**Problem requirements**
Your task is to quote the listing below exactly, beginning with its first line and ending on the line bearing "Show links via".
Data listing: Begin
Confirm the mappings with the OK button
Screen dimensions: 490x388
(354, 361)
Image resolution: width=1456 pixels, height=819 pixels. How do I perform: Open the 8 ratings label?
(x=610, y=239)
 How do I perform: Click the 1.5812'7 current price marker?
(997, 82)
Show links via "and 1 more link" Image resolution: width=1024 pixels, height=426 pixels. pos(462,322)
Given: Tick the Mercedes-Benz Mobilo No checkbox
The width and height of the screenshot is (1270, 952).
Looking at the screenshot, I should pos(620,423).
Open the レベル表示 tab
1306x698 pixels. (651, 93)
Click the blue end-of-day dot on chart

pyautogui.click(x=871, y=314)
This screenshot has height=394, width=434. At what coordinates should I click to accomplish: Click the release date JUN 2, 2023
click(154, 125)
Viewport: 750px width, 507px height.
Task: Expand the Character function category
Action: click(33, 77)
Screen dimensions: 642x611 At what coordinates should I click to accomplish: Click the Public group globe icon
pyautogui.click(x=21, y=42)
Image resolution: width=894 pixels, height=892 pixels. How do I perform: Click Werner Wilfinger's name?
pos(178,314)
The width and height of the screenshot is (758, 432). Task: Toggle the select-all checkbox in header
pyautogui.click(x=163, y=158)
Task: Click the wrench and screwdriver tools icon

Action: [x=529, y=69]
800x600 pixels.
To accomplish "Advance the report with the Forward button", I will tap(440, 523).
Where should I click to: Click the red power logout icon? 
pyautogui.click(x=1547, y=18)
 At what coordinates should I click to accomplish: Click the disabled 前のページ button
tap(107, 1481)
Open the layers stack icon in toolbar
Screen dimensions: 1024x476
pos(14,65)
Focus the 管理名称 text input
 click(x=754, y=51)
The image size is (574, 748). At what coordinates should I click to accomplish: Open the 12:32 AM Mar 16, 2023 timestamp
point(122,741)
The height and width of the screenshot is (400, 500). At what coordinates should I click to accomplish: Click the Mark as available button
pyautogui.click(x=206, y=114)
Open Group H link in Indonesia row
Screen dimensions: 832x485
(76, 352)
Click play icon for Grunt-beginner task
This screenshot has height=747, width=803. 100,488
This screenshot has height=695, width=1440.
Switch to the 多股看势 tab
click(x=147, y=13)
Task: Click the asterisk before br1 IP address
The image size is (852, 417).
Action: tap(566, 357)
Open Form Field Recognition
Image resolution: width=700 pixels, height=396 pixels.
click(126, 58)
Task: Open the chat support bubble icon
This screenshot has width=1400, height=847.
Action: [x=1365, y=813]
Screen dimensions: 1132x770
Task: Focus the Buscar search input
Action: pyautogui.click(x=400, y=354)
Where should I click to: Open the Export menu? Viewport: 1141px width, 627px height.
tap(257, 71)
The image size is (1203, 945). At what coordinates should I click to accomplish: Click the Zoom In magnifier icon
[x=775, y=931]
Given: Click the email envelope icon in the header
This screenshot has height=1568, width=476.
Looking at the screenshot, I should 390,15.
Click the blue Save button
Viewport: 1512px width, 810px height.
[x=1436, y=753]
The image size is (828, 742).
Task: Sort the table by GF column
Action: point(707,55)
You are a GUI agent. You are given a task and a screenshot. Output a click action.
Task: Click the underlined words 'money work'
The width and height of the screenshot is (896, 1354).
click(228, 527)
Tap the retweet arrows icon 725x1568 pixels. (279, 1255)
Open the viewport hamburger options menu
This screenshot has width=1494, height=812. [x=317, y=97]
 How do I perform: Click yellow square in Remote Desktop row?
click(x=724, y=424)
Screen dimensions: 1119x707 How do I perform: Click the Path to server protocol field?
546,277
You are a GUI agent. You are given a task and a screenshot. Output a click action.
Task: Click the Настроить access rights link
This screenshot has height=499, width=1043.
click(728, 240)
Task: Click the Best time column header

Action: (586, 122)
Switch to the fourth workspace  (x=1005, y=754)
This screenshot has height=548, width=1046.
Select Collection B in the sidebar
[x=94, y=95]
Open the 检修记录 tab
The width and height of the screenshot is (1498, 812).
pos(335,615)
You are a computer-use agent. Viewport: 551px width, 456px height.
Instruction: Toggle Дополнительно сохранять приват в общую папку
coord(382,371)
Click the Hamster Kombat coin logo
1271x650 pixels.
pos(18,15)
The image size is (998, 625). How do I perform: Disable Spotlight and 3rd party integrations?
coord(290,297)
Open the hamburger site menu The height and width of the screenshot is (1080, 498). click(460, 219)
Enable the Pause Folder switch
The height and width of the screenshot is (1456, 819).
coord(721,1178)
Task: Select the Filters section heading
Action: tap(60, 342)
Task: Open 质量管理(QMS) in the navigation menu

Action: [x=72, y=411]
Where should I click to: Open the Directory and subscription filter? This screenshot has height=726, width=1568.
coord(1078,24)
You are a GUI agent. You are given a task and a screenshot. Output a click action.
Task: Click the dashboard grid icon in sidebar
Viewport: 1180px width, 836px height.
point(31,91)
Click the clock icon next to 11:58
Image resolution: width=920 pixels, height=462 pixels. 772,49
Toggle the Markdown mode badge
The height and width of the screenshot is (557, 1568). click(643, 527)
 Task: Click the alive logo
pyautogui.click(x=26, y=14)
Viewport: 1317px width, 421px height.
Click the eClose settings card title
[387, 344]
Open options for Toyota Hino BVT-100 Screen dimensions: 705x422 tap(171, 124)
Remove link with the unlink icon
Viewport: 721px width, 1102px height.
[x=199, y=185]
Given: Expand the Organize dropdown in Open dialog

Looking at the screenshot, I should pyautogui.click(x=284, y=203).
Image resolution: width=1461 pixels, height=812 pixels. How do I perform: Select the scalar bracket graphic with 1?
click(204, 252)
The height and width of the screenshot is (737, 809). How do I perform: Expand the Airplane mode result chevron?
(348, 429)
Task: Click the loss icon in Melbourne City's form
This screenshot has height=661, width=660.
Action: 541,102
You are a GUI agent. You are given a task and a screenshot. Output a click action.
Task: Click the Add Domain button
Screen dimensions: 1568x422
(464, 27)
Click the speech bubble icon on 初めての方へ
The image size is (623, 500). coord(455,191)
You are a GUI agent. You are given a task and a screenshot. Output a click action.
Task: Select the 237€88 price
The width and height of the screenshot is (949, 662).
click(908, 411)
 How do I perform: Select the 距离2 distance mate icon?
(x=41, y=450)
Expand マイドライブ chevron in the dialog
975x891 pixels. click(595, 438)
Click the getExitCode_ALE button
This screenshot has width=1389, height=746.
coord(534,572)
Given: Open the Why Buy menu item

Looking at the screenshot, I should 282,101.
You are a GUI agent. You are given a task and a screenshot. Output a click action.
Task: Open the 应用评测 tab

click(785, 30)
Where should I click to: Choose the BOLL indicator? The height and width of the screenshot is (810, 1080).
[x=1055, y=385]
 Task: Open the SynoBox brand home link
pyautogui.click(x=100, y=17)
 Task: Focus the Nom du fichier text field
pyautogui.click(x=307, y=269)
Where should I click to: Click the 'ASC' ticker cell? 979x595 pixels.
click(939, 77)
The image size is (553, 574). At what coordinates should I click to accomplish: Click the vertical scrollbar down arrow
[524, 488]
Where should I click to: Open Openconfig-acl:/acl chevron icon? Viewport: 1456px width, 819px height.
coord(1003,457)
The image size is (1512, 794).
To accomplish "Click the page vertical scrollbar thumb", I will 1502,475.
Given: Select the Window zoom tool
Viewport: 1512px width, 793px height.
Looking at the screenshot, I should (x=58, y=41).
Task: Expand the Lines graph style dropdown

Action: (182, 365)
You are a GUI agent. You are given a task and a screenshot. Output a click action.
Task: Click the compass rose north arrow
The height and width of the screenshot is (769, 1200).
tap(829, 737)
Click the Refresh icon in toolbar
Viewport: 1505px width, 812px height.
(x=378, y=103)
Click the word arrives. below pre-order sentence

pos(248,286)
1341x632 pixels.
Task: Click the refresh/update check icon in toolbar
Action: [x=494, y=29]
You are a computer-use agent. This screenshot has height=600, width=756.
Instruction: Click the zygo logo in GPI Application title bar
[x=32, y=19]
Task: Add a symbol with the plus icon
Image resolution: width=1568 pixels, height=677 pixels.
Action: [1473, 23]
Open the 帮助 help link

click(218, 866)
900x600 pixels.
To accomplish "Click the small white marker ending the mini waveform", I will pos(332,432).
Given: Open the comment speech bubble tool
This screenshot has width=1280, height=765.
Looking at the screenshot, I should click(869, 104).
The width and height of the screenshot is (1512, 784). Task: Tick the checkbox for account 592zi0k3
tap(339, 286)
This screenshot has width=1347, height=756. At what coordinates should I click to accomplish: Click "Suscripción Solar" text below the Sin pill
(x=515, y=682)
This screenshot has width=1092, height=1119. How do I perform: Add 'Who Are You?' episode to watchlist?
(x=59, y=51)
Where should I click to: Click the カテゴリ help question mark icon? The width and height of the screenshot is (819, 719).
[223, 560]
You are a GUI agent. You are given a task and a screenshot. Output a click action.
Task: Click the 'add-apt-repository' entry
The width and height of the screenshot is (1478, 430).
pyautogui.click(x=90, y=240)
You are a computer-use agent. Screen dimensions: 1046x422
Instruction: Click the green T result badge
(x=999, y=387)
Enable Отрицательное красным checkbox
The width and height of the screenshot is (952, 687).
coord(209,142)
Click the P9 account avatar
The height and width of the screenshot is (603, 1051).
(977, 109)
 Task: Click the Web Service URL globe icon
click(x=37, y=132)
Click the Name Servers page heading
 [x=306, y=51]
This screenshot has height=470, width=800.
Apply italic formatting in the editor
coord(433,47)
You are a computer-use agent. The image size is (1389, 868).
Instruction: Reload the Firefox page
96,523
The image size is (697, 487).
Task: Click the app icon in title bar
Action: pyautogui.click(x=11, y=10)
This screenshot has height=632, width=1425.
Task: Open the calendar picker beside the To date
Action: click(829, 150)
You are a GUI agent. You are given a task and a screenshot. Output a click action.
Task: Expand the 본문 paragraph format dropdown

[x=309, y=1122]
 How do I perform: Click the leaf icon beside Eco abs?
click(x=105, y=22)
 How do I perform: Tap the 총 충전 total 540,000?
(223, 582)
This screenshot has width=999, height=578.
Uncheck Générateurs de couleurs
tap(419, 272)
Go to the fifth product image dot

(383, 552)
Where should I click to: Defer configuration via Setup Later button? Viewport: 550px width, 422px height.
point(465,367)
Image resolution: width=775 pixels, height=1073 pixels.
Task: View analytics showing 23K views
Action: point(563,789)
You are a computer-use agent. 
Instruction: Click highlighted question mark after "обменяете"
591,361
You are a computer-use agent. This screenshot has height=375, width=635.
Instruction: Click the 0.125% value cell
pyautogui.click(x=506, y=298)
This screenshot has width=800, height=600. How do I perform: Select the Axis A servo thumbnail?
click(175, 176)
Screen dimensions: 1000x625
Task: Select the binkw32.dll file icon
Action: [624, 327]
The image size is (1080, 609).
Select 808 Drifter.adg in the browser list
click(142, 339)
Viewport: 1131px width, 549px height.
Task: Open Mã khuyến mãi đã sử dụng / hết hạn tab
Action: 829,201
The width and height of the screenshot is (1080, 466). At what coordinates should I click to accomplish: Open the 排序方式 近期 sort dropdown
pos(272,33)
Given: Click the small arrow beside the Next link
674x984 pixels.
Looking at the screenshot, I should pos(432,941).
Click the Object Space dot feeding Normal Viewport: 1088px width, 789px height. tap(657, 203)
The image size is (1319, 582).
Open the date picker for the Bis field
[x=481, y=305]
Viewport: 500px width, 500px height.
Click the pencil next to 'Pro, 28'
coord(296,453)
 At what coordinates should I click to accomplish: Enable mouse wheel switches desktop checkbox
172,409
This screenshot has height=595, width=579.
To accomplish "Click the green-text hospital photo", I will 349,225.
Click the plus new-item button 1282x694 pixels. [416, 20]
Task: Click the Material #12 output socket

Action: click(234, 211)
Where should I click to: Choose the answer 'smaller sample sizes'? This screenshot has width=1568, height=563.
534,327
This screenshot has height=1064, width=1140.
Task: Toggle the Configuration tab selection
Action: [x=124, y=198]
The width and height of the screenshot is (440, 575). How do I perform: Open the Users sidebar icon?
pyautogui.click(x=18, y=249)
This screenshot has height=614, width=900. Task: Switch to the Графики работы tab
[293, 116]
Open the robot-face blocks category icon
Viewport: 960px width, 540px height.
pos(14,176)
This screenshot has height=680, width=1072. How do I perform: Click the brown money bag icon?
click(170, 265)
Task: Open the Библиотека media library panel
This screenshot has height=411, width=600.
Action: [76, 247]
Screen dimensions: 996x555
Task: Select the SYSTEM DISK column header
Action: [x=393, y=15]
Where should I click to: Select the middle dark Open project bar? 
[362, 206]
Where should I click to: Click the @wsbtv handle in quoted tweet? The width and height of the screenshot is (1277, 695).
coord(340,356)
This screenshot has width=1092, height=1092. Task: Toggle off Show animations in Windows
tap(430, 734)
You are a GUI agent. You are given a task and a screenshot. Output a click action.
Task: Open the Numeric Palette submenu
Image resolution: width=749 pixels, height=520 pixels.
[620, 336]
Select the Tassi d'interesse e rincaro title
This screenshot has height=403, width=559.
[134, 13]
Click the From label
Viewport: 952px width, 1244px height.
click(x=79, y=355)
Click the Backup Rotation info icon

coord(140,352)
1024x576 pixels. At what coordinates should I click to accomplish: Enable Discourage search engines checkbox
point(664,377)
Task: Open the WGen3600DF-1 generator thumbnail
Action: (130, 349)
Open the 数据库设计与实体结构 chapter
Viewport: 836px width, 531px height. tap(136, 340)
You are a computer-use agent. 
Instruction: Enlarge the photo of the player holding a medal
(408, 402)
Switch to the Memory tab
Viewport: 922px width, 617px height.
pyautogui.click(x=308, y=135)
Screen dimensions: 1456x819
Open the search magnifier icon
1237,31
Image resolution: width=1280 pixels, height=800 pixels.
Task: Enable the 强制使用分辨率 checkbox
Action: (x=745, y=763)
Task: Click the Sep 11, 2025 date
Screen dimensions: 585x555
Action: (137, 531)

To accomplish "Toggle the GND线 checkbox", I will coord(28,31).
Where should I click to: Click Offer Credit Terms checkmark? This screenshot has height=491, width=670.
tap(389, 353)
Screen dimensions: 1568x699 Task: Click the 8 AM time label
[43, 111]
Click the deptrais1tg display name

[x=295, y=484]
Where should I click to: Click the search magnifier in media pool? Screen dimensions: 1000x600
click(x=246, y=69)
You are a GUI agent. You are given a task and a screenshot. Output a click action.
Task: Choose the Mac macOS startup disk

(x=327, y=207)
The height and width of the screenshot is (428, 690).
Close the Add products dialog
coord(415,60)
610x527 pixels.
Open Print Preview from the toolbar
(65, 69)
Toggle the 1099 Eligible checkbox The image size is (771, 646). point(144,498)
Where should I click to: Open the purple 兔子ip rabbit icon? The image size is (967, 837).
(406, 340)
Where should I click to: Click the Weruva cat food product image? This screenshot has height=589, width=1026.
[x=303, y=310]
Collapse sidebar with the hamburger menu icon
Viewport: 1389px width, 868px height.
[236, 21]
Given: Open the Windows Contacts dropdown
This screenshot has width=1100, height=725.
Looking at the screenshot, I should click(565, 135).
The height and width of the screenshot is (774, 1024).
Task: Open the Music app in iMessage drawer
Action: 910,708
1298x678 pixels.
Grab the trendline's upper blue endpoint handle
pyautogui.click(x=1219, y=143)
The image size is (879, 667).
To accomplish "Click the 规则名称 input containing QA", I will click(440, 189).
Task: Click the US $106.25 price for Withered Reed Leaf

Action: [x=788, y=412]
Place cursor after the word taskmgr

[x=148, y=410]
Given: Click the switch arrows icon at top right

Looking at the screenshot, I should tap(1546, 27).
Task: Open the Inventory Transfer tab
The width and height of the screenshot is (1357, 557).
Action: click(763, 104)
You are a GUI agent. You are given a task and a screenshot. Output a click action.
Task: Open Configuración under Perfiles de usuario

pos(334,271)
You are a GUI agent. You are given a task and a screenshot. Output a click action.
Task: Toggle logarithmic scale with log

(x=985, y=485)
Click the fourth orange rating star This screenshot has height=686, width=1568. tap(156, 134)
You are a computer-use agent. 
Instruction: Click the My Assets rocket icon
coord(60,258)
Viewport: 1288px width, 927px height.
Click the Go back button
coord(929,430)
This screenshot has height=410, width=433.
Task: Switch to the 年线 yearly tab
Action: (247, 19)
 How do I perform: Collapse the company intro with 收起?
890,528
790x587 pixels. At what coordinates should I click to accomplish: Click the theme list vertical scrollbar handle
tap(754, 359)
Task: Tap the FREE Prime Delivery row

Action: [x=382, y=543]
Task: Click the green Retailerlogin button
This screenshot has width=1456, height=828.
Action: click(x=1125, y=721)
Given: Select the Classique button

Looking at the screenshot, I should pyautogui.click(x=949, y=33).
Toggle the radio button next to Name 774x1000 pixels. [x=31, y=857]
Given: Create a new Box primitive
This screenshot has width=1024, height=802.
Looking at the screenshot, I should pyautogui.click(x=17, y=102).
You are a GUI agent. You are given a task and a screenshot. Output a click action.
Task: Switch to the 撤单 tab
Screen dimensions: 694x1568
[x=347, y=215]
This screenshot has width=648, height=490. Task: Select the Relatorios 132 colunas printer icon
Data listing: End
**Written answer**
Confirm the mappings with the OK button
Screen dimensions: 490x388
(354, 361)
Image resolution: width=1456 pixels, height=819 pixels. How do I perform: Open the 8 ratings label?
(x=610, y=239)
 How do I perform: Click the 1.5812'7 current price marker?
(997, 82)
Show links via "and 1 more link" Image resolution: width=1024 pixels, height=426 pixels. pos(462,322)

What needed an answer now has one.